Soit une progression de 18% sur l'année, ce qui représente 281 milliards.
Si 2008 avait vu un recul de 25% des actifs sous gestion, soit 500 milliards, 50% de cette baisse ont donc été rattrapés cette année.
De quoi renforcer la position de la Place, qui, déjà, au 30 septembre dernier, avec 1,529 milliards d'actifs, était numéro deux au monde derrière les États–Unis (EUR 7.398 milliards d'actifs sous gestion) et numéro un en Europe devant la France.
En 2008, 85% des 500 milliards d'actifs perdus l'avaient été pour cause d'effet de marché. La décollecte n'avait touché que 15% des actifs.
En 2009, la progression enregistrée de 281 milliards est due à hauteur de 85 milliards à des souscriptions nettes. Presque la moitié des souscriptions nettes enregistrées en Europe – 172 milliards – l'ont été dans des fonds luxembourgeois, insiste l'ALFI.

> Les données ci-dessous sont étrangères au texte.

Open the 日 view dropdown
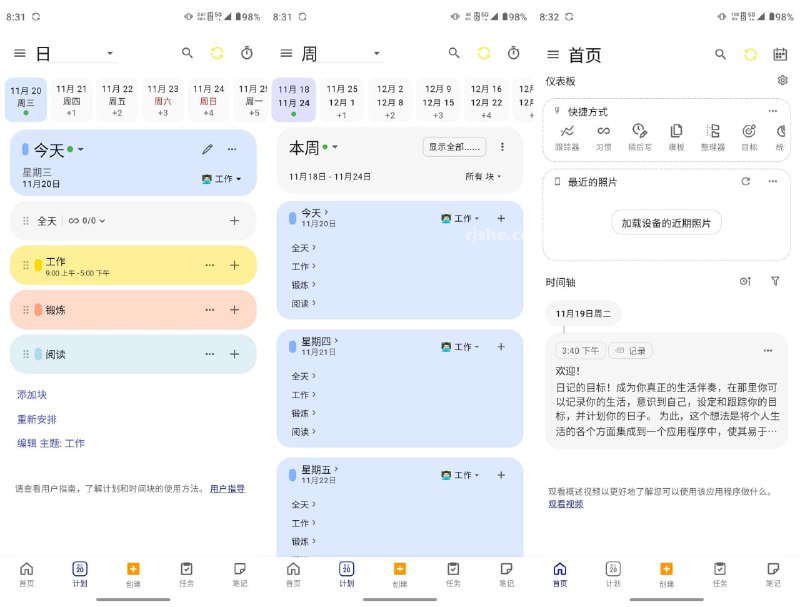Viewport: 800px width, 607px height. coord(108,54)
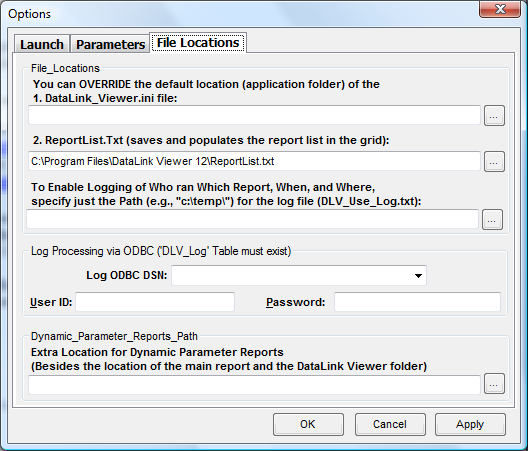Focus the log file path field
Screen dimensions: 528x451
tap(253, 219)
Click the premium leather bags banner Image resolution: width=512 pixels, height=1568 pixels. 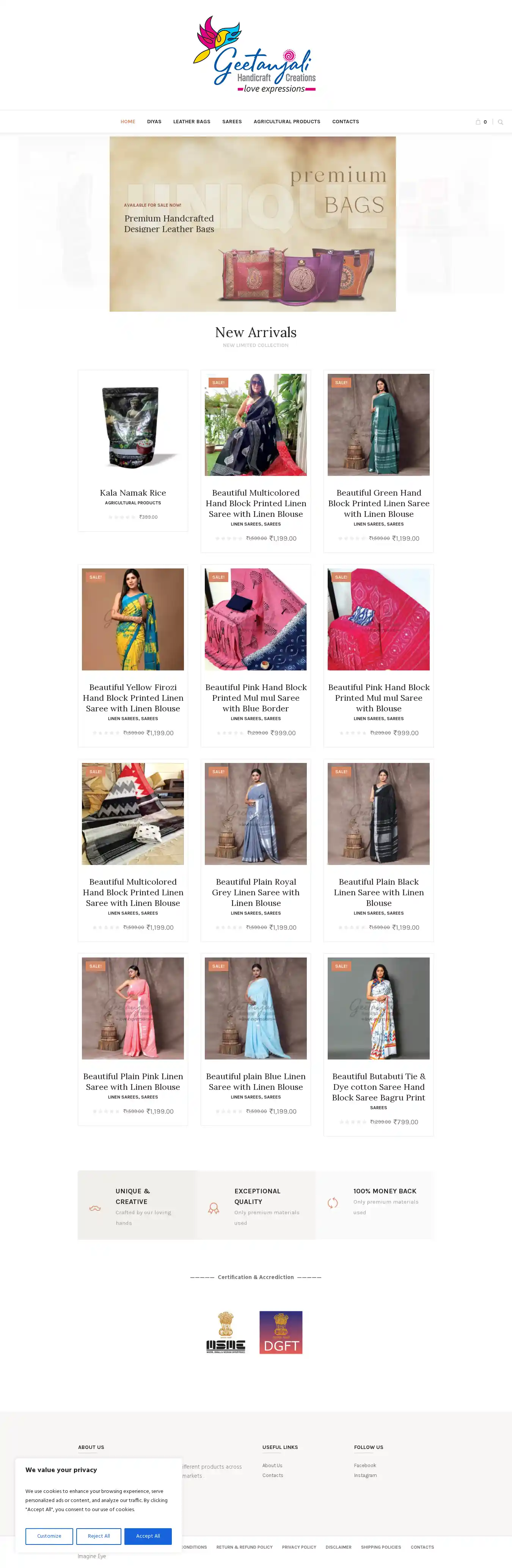[x=253, y=224]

Une preuve, s'il en fallait une, que le Luxembourg est et reste un endroit de choix pour les investisseurs, qui n'ont pas déserté notre juridiction, selon Claude Kremer, le président de l'ALFI.
Et ce malgré la crise et l'affaire Madoff.

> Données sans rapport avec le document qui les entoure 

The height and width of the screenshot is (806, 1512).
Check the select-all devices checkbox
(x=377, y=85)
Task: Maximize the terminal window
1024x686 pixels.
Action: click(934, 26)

Un satisfecit qui ne masque cependant pas l'embarras à l'évocation du nom de Madoff.
Certes, cette affaire est liée à une vaste fraude qui est allée au-delà de la Place. Mais l'ALFI reconnaît, via Camille Thommes, son directeur général, que cela a pu ébranler la confiance des investisseurs dans un produit connu.
Et il insiste sur la nécessité d'harmoniser, au niveau international, les rôles et les responsabilités de certains acteurs, notamment les banques dépositaires. Histoire de rétablir la confiance.

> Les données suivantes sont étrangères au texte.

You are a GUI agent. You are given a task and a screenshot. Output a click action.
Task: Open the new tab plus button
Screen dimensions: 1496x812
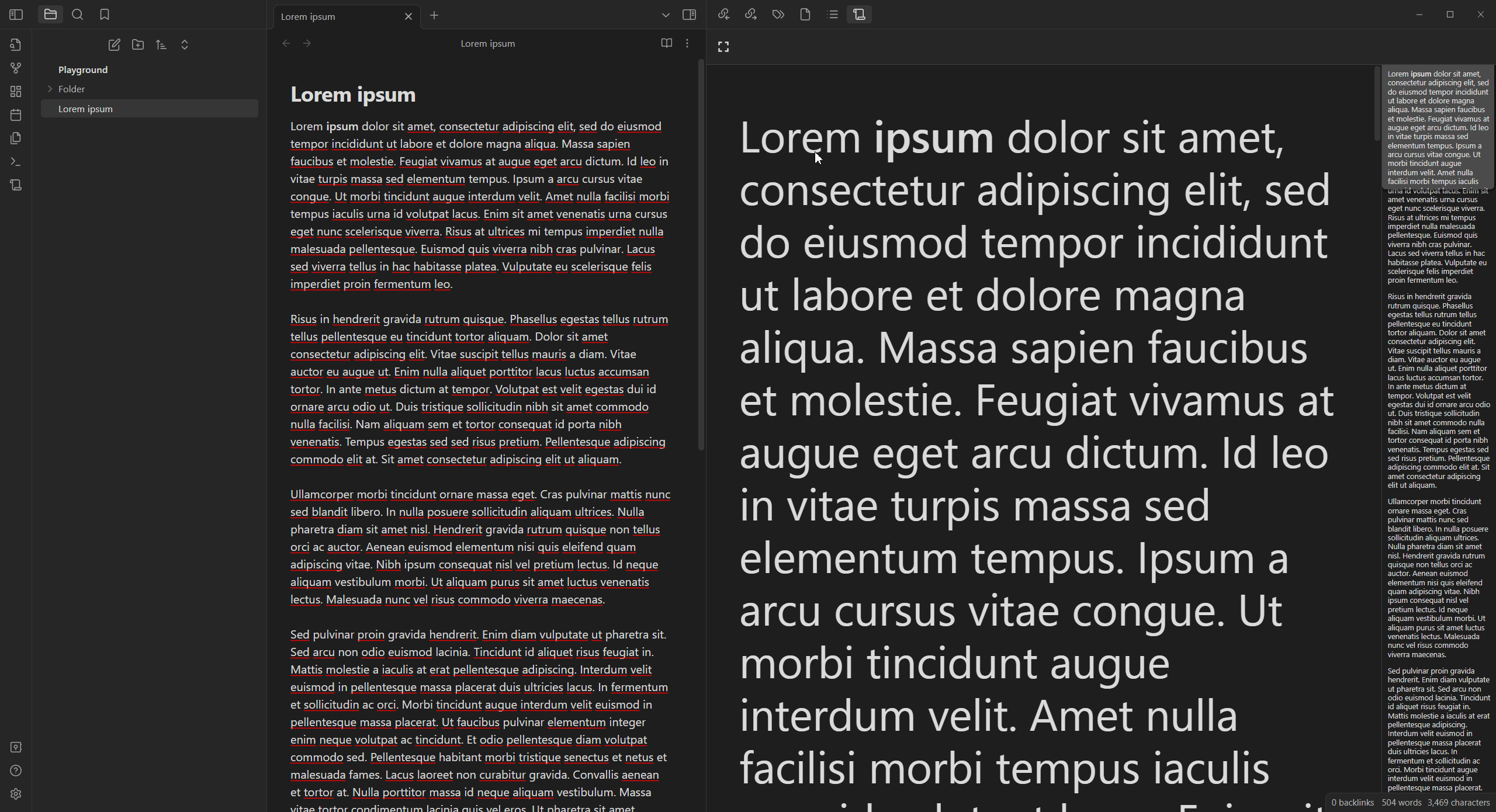pyautogui.click(x=434, y=16)
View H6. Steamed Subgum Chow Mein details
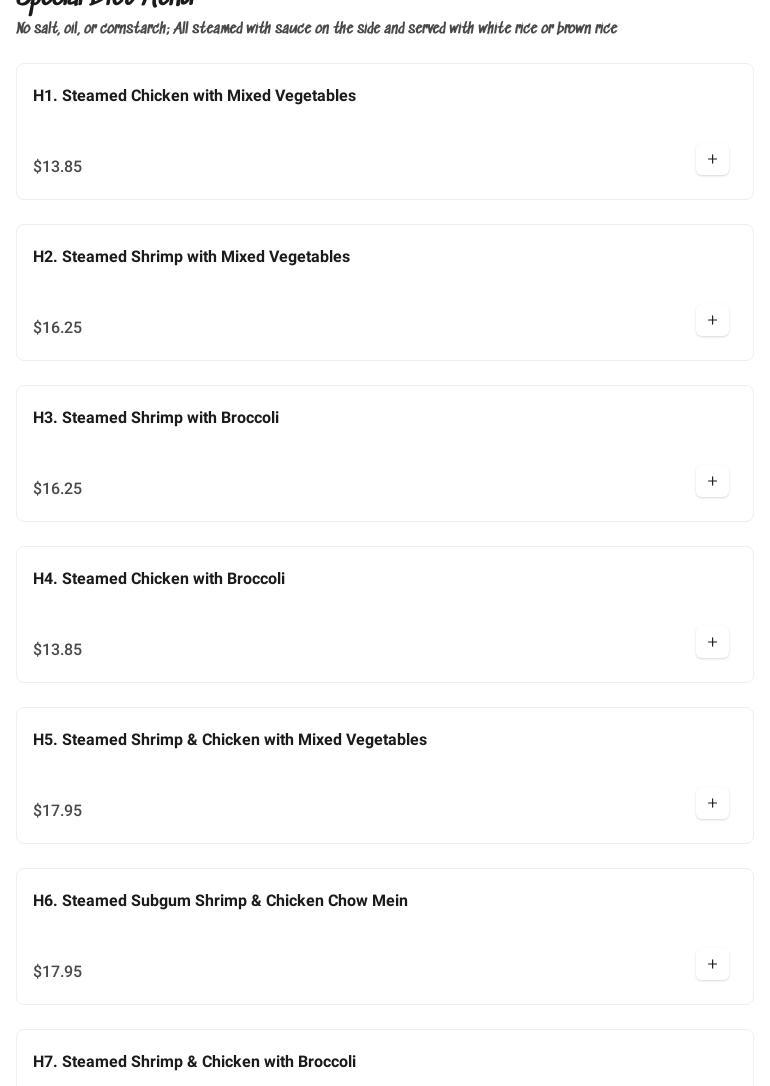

Pour ce qui est du cas LuxAlpha, c'est au tribunal de vérifier si l'un ou l'autre acteur a correctement rempli ses devoirs et obligations.
Et même s'il dit être conscient que la longueur probable de la procédure est dommageable pour les investisseurs, il faut laisser les tribunaux travailler, ajoute-t–il. Au tribunaux, donc, de trancher la question qui fait peur à beaucoup de professionnels sur la portée de l'obligation d'une banque dépositaire victime d'une fraude. Est–ce une obligation de moyens ou bien une obligation de résultat, la banque dépositaire devant, dans ce dernier cas, restituer les sommes détournées?
Soutien des professionnels
L'ALFI reste cependant consciente des dégâts causés dans l'opinion publique en général, et auprès des petits épargnants en particulier.
Afin de combler le fossé pouvant exister entre ce que pense un promoteur et ce que comprend un investisseur, l'ALFI veut faire œuvre de pédagogie et lancera fin mars, en même temps que sa conférence de printemps, un site dédié à la formation des investisseurs.
Mais quand on parle de perte de confiance, il faut nuancer. Pour les professionnels, la Place continue à être attractive et son image n'a pas souffert du cas Madoff.
Peuvent en témoigner le nombre de créations d'OPC et l'intérêt manifesté par les gestionnaires espagnols et italiens demandeurs de véhicules luxembourgeois. De même, en Asie, les produits siglés made in Luxembourg restent très cotés. Une cote de confiance que l'ALFI souhaite capitaliser à plusieurs niveaux. Tout d'abord en promouvant des produits de niches adaptés aux besoins des investisseurs.
Et Claude Kremer de citer les fonds islamiques, les fonds socialement responsables et les fonds de microfinance. Nous devons rester un laboratoire d'innovation, insiste t–il.
L'ALFI souhaite également, en participant activement à l'élaboration des cadres juridiques, tirer parti des nouvelles réglementations comme Ucits IV et, surtout, la directive AIFM qui va toucher les gestionnaires de fonds alternatifs et, par ricochet, leurs produits. Grâce à sa législation sur les FIS (Fonds d'investissements spécialisés), la Place a déjà une longueur d'avance et peut espérer bénéficier de la tendance actuelle d'«onshoring».
Les investisseurs veulent désormais des produits réglementés. Or, au Luxembourg, tous les produits, même les hedge funds, sont soumis à supervision. Certaines îles exotiques risquent de voir leurs parts de marché diminuer, prophétise l'ALFI.
Le Luxembourg synonyme de régulation renforcée, un paradoxe qui n'étonnera que les ignorants.